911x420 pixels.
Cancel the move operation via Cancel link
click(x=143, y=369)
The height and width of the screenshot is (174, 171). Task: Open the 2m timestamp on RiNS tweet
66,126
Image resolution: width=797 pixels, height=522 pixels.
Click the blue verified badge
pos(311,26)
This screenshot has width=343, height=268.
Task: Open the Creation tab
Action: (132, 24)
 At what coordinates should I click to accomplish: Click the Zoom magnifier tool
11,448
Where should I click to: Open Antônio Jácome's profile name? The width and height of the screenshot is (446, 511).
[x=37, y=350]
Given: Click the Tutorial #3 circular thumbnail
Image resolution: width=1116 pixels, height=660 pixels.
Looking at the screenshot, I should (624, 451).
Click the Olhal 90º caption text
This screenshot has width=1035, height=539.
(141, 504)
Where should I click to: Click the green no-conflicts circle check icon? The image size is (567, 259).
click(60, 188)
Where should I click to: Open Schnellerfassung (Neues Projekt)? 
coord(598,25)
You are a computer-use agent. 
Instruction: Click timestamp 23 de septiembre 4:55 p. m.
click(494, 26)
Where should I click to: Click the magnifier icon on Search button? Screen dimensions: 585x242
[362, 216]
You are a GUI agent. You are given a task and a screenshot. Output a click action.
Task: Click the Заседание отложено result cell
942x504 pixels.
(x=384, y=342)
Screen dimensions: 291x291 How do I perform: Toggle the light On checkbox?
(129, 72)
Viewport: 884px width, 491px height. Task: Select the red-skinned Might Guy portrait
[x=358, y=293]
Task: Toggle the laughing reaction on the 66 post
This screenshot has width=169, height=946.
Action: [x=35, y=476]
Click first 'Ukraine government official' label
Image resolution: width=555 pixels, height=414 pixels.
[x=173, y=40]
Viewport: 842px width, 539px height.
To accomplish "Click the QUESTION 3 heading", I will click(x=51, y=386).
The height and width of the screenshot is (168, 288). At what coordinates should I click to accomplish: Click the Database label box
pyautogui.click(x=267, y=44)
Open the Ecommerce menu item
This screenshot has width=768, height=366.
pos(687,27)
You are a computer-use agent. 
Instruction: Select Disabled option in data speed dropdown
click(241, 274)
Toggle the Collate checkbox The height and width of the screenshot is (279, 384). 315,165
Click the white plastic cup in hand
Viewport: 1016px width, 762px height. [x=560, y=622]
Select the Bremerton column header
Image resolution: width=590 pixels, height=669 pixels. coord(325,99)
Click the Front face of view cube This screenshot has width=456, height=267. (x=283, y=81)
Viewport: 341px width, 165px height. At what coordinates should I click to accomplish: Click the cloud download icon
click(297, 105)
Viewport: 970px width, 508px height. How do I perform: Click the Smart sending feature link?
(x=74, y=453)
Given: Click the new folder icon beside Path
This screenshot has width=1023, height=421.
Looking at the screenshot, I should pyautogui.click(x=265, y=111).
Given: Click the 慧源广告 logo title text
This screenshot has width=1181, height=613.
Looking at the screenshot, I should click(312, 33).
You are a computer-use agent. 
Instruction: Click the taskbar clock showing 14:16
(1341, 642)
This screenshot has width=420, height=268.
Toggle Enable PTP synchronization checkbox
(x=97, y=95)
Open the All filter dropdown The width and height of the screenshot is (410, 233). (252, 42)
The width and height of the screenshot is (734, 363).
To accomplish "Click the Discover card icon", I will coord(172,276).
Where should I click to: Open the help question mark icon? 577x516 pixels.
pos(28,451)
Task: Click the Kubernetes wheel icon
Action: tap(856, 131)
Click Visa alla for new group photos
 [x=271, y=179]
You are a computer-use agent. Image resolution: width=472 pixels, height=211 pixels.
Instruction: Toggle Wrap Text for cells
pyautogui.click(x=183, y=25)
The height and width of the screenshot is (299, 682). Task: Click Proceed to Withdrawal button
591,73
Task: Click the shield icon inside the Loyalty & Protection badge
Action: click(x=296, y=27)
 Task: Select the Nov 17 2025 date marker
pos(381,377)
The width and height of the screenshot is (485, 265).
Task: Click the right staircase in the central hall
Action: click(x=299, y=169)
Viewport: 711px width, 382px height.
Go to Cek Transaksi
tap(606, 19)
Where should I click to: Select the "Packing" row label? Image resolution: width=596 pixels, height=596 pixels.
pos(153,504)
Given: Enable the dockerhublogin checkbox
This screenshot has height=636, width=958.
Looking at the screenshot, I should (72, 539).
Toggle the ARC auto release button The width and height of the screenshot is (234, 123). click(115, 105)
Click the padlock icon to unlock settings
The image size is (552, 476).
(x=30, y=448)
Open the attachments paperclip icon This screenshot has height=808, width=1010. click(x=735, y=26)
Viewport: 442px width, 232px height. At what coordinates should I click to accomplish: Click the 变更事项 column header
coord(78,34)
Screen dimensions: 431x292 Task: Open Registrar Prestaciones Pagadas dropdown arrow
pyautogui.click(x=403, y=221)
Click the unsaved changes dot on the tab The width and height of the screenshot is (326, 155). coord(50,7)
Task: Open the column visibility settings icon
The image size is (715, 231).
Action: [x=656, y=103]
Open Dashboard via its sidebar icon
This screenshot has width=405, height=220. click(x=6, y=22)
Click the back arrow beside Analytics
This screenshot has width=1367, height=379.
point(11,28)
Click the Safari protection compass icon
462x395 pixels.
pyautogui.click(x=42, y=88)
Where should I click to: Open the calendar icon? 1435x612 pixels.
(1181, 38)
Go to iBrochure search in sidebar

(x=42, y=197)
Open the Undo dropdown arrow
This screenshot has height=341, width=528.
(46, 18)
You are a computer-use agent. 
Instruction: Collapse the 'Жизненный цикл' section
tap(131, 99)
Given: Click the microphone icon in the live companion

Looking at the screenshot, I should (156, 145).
◆ ◆ ◆ ◆ ◆
Exercise brief: Would you output the full listing exactly as given?

Response for this exercise:
911x420 pixels.
Cancel the move operation via Cancel link
click(x=143, y=369)
The height and width of the screenshot is (174, 171). Task: Open the 2m timestamp on RiNS tweet
66,126
Image resolution: width=797 pixels, height=522 pixels.
Click the blue verified badge
pos(311,26)
This screenshot has width=343, height=268.
Task: Open the Creation tab
Action: (132, 24)
 At what coordinates should I click to accomplish: Click the Zoom magnifier tool
11,448
Where should I click to: Open Antônio Jácome's profile name? The width and height of the screenshot is (446, 511).
[x=37, y=350]
Given: Click the Tutorial #3 circular thumbnail
Image resolution: width=1116 pixels, height=660 pixels.
Looking at the screenshot, I should (624, 451).
Click the Olhal 90º caption text
This screenshot has width=1035, height=539.
(141, 504)
Where should I click to: Click the green no-conflicts circle check icon? The image size is (567, 259).
click(60, 188)
Where should I click to: Open Schnellerfassung (Neues Projekt)? 
coord(598,25)
You are a computer-use agent. 
Instruction: Click timestamp 23 de septiembre 4:55 p. m.
click(494, 26)
Where should I click to: Click the magnifier icon on Search button? Screen dimensions: 585x242
[362, 216]
You are a GUI agent. You are given a task and a screenshot. Output a click action.
Task: Click the Заседание отложено result cell
942x504 pixels.
(x=384, y=342)
Screen dimensions: 291x291 How do I perform: Toggle the light On checkbox?
(129, 72)
Viewport: 884px width, 491px height. Task: Select the red-skinned Might Guy portrait
[x=358, y=293]
Task: Toggle the laughing reaction on the 66 post
This screenshot has width=169, height=946.
Action: [x=35, y=476]
Click first 'Ukraine government official' label
Image resolution: width=555 pixels, height=414 pixels.
[x=173, y=40]
Viewport: 842px width, 539px height.
To accomplish "Click the QUESTION 3 heading", I will click(x=51, y=386).
The height and width of the screenshot is (168, 288). At what coordinates should I click to accomplish: Click the Database label box
pyautogui.click(x=267, y=44)
Open the Ecommerce menu item
This screenshot has width=768, height=366.
pos(687,27)
You are a computer-use agent. 
Instruction: Select Disabled option in data speed dropdown
click(241, 274)
Toggle the Collate checkbox The height and width of the screenshot is (279, 384). 315,165
Click the white plastic cup in hand
Viewport: 1016px width, 762px height. [x=560, y=622]
Select the Bremerton column header
Image resolution: width=590 pixels, height=669 pixels. coord(325,99)
Click the Front face of view cube This screenshot has width=456, height=267. (x=283, y=81)
Viewport: 341px width, 165px height. At what coordinates should I click to accomplish: Click the cloud download icon
click(297, 105)
Viewport: 970px width, 508px height. How do I perform: Click the Smart sending feature link?
(x=74, y=453)
Given: Click the new folder icon beside Path
This screenshot has width=1023, height=421.
Looking at the screenshot, I should pyautogui.click(x=265, y=111).
Given: Click the 慧源广告 logo title text
This screenshot has width=1181, height=613.
Looking at the screenshot, I should click(312, 33).
You are a computer-use agent. 
Instruction: Click the taskbar clock showing 14:16
(1341, 642)
This screenshot has width=420, height=268.
Toggle Enable PTP synchronization checkbox
(x=97, y=95)
Open the All filter dropdown The width and height of the screenshot is (410, 233). (252, 42)
The width and height of the screenshot is (734, 363).
To accomplish "Click the Discover card icon", I will coord(172,276).
Where should I click to: Open the help question mark icon? 577x516 pixels.
pos(28,451)
Task: Click the Kubernetes wheel icon
Action: tap(856, 131)
Click Visa alla for new group photos
 [x=271, y=179]
You are a computer-use agent. Image resolution: width=472 pixels, height=211 pixels.
Instruction: Toggle Wrap Text for cells
pyautogui.click(x=183, y=25)
The height and width of the screenshot is (299, 682). Task: Click Proceed to Withdrawal button
591,73
Task: Click the shield icon inside the Loyalty & Protection badge
Action: click(x=296, y=27)
 Task: Select the Nov 17 2025 date marker
pos(381,377)
The width and height of the screenshot is (485, 265).
Task: Click the right staircase in the central hall
Action: click(x=299, y=169)
Viewport: 711px width, 382px height.
Go to Cek Transaksi
tap(606, 19)
Where should I click to: Select the "Packing" row label? Image resolution: width=596 pixels, height=596 pixels.
pos(153,504)
Given: Enable the dockerhublogin checkbox
This screenshot has height=636, width=958.
Looking at the screenshot, I should (72, 539).
Toggle the ARC auto release button The width and height of the screenshot is (234, 123). click(115, 105)
Click the padlock icon to unlock settings
The image size is (552, 476).
(x=30, y=448)
Open the attachments paperclip icon This screenshot has height=808, width=1010. click(x=735, y=26)
Viewport: 442px width, 232px height. At what coordinates should I click to accomplish: Click the 变更事项 column header
coord(78,34)
Screen dimensions: 431x292 Task: Open Registrar Prestaciones Pagadas dropdown arrow
pyautogui.click(x=403, y=221)
Click the unsaved changes dot on the tab The width and height of the screenshot is (326, 155). coord(50,7)
Task: Open the column visibility settings icon
The image size is (715, 231).
Action: [x=656, y=103]
Open Dashboard via its sidebar icon
This screenshot has width=405, height=220. click(x=6, y=22)
Click the back arrow beside Analytics
This screenshot has width=1367, height=379.
point(11,28)
Click the Safari protection compass icon
462x395 pixels.
pyautogui.click(x=42, y=88)
Where should I click to: Open the calendar icon? 1435x612 pixels.
(1181, 38)
Go to iBrochure search in sidebar

(x=42, y=197)
Open the Undo dropdown arrow
This screenshot has height=341, width=528.
(46, 18)
You are a computer-use agent. 
Instruction: Collapse the 'Жизненный цикл' section
tap(131, 99)
Given: Click the microphone icon in the live companion

Looking at the screenshot, I should (156, 145).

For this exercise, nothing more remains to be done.